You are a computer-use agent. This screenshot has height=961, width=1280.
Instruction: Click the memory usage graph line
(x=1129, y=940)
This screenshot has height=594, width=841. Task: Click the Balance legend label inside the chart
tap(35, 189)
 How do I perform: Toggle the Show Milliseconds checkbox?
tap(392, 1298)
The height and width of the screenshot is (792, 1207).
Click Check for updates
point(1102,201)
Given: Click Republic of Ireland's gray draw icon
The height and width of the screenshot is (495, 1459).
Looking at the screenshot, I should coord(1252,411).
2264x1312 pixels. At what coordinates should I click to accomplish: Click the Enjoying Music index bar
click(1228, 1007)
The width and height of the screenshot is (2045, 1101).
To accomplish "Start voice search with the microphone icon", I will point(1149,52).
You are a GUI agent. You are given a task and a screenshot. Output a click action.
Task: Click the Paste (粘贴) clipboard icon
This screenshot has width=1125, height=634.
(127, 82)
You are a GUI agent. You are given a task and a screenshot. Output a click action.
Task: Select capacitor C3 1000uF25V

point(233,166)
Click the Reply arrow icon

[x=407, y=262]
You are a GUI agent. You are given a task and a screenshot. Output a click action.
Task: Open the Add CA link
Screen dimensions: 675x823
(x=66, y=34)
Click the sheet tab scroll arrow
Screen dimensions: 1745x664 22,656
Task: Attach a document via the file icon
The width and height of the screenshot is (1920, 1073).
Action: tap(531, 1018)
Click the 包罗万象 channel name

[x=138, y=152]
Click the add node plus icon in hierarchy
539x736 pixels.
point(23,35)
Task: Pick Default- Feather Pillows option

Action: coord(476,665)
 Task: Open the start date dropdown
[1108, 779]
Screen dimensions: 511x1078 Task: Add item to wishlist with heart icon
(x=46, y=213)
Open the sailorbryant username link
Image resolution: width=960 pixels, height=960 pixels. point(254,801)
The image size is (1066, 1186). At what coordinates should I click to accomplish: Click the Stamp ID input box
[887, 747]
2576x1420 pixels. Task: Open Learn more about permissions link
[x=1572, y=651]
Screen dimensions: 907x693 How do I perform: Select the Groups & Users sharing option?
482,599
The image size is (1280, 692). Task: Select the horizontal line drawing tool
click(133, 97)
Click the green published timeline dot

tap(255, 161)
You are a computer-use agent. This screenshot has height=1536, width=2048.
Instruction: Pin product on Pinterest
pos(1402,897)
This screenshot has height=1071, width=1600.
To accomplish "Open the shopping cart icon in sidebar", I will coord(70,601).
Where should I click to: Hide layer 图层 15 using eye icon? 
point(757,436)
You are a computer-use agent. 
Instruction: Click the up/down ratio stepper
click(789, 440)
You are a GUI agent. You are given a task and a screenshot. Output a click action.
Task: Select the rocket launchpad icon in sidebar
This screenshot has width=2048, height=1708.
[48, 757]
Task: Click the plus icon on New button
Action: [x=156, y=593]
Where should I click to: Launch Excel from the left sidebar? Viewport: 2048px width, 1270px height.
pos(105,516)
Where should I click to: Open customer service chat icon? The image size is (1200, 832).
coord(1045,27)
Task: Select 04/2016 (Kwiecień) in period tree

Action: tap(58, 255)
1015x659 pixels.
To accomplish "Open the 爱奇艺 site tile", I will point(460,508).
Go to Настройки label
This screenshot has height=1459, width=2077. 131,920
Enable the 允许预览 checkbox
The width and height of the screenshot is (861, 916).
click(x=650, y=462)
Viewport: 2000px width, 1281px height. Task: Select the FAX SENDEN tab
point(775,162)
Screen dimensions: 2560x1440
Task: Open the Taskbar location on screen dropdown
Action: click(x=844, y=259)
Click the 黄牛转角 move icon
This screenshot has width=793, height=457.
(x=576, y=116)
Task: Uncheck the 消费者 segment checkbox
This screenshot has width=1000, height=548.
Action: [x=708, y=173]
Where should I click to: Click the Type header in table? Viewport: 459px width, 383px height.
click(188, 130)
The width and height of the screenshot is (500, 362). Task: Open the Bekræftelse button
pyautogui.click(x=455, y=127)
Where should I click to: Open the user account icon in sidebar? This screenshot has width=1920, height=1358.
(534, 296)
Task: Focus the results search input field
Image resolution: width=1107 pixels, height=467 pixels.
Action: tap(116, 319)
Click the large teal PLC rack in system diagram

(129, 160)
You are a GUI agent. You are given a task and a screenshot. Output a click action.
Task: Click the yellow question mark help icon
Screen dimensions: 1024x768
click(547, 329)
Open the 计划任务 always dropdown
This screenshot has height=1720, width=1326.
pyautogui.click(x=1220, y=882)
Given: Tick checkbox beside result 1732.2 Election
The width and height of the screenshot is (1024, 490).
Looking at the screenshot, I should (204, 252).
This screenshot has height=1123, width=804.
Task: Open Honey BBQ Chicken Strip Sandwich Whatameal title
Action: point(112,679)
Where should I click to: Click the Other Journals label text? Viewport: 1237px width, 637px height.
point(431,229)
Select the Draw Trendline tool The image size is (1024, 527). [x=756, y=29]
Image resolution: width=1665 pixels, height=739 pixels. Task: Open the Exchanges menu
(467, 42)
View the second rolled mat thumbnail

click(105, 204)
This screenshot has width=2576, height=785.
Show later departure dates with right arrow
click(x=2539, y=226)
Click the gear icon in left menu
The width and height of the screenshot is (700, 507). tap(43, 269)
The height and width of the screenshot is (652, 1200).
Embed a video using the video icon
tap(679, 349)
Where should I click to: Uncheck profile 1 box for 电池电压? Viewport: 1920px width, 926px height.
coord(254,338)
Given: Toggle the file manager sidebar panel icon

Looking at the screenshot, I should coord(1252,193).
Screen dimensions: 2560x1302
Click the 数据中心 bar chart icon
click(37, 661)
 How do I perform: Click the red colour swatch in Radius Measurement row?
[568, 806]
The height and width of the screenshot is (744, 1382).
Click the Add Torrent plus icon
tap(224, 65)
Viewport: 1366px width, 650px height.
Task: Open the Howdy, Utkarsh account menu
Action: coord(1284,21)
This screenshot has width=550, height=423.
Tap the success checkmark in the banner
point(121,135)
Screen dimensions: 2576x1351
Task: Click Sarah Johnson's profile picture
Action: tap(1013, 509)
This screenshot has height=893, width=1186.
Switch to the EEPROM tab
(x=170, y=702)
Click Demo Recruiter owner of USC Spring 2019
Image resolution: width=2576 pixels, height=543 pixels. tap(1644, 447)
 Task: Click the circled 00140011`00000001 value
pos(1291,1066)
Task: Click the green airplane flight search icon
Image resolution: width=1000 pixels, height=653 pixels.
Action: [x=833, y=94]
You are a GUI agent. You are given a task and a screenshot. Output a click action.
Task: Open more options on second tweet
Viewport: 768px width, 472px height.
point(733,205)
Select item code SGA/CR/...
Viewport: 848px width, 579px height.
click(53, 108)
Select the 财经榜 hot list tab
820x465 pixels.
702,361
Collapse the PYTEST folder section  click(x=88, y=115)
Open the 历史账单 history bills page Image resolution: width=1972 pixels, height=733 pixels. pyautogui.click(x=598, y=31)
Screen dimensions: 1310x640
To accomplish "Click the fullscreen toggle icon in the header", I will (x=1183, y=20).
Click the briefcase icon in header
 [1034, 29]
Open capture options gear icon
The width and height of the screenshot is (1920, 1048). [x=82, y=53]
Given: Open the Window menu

STATED PROBLEM
Reproduce all of the lines above, swapping each occurrence of "GUI agent" for "desktop automation agent" and leaving everything else untouched.

TASK SOLUTION
You are a computer-use agent. This screenshot has height=961, width=1280.
Instruction: Click the memory usage graph line
(x=1129, y=940)
This screenshot has height=594, width=841. Task: Click the Balance legend label inside the chart
tap(35, 189)
 How do I perform: Toggle the Show Milliseconds checkbox?
tap(392, 1298)
The height and width of the screenshot is (792, 1207).
Click Check for updates
point(1102,201)
Given: Click Republic of Ireland's gray draw icon
The height and width of the screenshot is (495, 1459).
Looking at the screenshot, I should coord(1252,411).
2264x1312 pixels. At what coordinates should I click to accomplish: Click the Enjoying Music index bar
click(1228, 1007)
The width and height of the screenshot is (2045, 1101).
To accomplish "Start voice search with the microphone icon", I will point(1149,52).
You are a desktop automation agent. You are given a task and a screenshot. Output a click action.
Task: Click the Paste (粘贴) clipboard icon
This screenshot has width=1125, height=634.
(127, 82)
You are a desktop automation agent. You are given a task and a screenshot. Output a click action.
Task: Select capacitor C3 1000uF25V

point(233,166)
Click the Reply arrow icon

[x=407, y=262]
You are a desktop automation agent. You are given a task and a screenshot. Output a click action.
Task: Open the Add CA link
Screen dimensions: 675x823
(x=66, y=34)
Click the sheet tab scroll arrow
Screen dimensions: 1745x664 22,656
Task: Attach a document via the file icon
The width and height of the screenshot is (1920, 1073).
Action: tap(531, 1018)
Click the 包罗万象 channel name

[x=138, y=152]
Click the add node plus icon in hierarchy
539x736 pixels.
point(23,35)
Task: Pick Default- Feather Pillows option

Action: coord(476,665)
 Task: Open the start date dropdown
[1108, 779]
Screen dimensions: 511x1078 Task: Add item to wishlist with heart icon
(x=46, y=213)
Open the sailorbryant username link
Image resolution: width=960 pixels, height=960 pixels. point(254,801)
The image size is (1066, 1186). At what coordinates should I click to accomplish: Click the Stamp ID input box
[887, 747]
2576x1420 pixels. Task: Open Learn more about permissions link
[x=1572, y=651]
Screen dimensions: 907x693 How do I perform: Select the Groups & Users sharing option?
482,599
The image size is (1280, 692). Task: Select the horizontal line drawing tool
click(133, 97)
Click the green published timeline dot

tap(255, 161)
You are a computer-use agent. This screenshot has height=1536, width=2048.
Instruction: Pin product on Pinterest
pos(1402,897)
This screenshot has height=1071, width=1600.
To accomplish "Open the shopping cart icon in sidebar", I will coord(70,601).
Where should I click to: Hide layer 图层 15 using eye icon? 
point(757,436)
You are a computer-use agent. 
Instruction: Click the up/down ratio stepper
click(789, 440)
You are a desktop automation agent. You are given a task and a screenshot. Output a click action.
Task: Select the rocket launchpad icon in sidebar
This screenshot has width=2048, height=1708.
[48, 757]
Task: Click the plus icon on New button
Action: [x=156, y=593]
Where should I click to: Launch Excel from the left sidebar? Viewport: 2048px width, 1270px height.
pos(105,516)
Where should I click to: Open customer service chat icon? The image size is (1200, 832).
coord(1045,27)
Task: Select 04/2016 (Kwiecień) in period tree

Action: tap(58, 255)
1015x659 pixels.
To accomplish "Open the 爱奇艺 site tile", I will point(460,508).
Go to Настройки label
This screenshot has height=1459, width=2077. 131,920
Enable the 允许预览 checkbox
The width and height of the screenshot is (861, 916).
click(x=650, y=462)
Viewport: 2000px width, 1281px height. Task: Select the FAX SENDEN tab
point(775,162)
Screen dimensions: 2560x1440
Task: Open the Taskbar location on screen dropdown
Action: click(x=844, y=259)
Click the 黄牛转角 move icon
This screenshot has width=793, height=457.
(x=576, y=116)
Task: Uncheck the 消费者 segment checkbox
This screenshot has width=1000, height=548.
Action: [x=708, y=173]
Where should I click to: Click the Type header in table? Viewport: 459px width, 383px height.
click(188, 130)
The width and height of the screenshot is (500, 362). Task: Open the Bekræftelse button
pyautogui.click(x=455, y=127)
Where should I click to: Open the user account icon in sidebar? This screenshot has width=1920, height=1358.
(534, 296)
Task: Focus the results search input field
Image resolution: width=1107 pixels, height=467 pixels.
Action: tap(116, 319)
Click the large teal PLC rack in system diagram

(129, 160)
You are a desktop automation agent. You are given a task and a screenshot. Output a click action.
Task: Click the yellow question mark help icon
Screen dimensions: 1024x768
click(547, 329)
Open the 计划任务 always dropdown
This screenshot has height=1720, width=1326.
pyautogui.click(x=1220, y=882)
Given: Tick checkbox beside result 1732.2 Election
The width and height of the screenshot is (1024, 490).
Looking at the screenshot, I should (204, 252).
This screenshot has height=1123, width=804.
Task: Open Honey BBQ Chicken Strip Sandwich Whatameal title
Action: point(112,679)
Where should I click to: Click the Other Journals label text? Viewport: 1237px width, 637px height.
point(431,229)
Select the Draw Trendline tool The image size is (1024, 527). [x=756, y=29]
Image resolution: width=1665 pixels, height=739 pixels. Task: Open the Exchanges menu
(467, 42)
View the second rolled mat thumbnail

click(105, 204)
This screenshot has width=2576, height=785.
Show later departure dates with right arrow
click(x=2539, y=226)
Click the gear icon in left menu
The width and height of the screenshot is (700, 507). tap(43, 269)
The height and width of the screenshot is (652, 1200).
Embed a video using the video icon
tap(679, 349)
Where should I click to: Uncheck profile 1 box for 电池电压? Viewport: 1920px width, 926px height.
coord(254,338)
Given: Toggle the file manager sidebar panel icon

Looking at the screenshot, I should coord(1252,193).
Screen dimensions: 2560x1302
Click the 数据中心 bar chart icon
click(37, 661)
 How do I perform: Click the red colour swatch in Radius Measurement row?
[568, 806]
The height and width of the screenshot is (744, 1382).
Click the Add Torrent plus icon
tap(224, 65)
Viewport: 1366px width, 650px height.
Task: Open the Howdy, Utkarsh account menu
Action: coord(1284,21)
This screenshot has width=550, height=423.
Tap the success checkmark in the banner
point(121,135)
Screen dimensions: 2576x1351
Task: Click Sarah Johnson's profile picture
Action: tap(1013, 509)
This screenshot has height=893, width=1186.
Switch to the EEPROM tab
(x=170, y=702)
Click Demo Recruiter owner of USC Spring 2019
Image resolution: width=2576 pixels, height=543 pixels. tap(1644, 447)
 Task: Click the circled 00140011`00000001 value
pos(1291,1066)
Task: Click the green airplane flight search icon
Image resolution: width=1000 pixels, height=653 pixels.
Action: [x=833, y=94]
You are a desktop automation agent. You are given a task and a screenshot. Output a click action.
Task: Open more options on second tweet
Viewport: 768px width, 472px height.
point(733,205)
Select item code SGA/CR/...
Viewport: 848px width, 579px height.
click(53, 108)
Select the 财经榜 hot list tab
820x465 pixels.
702,361
Collapse the PYTEST folder section  click(x=88, y=115)
Open the 历史账单 history bills page Image resolution: width=1972 pixels, height=733 pixels. pyautogui.click(x=598, y=31)
Screen dimensions: 1310x640
To accomplish "Click the fullscreen toggle icon in the header", I will (x=1183, y=20).
Click the briefcase icon in header
 [1034, 29]
Open capture options gear icon
The width and height of the screenshot is (1920, 1048). [x=82, y=53]
Given: Open the Window menu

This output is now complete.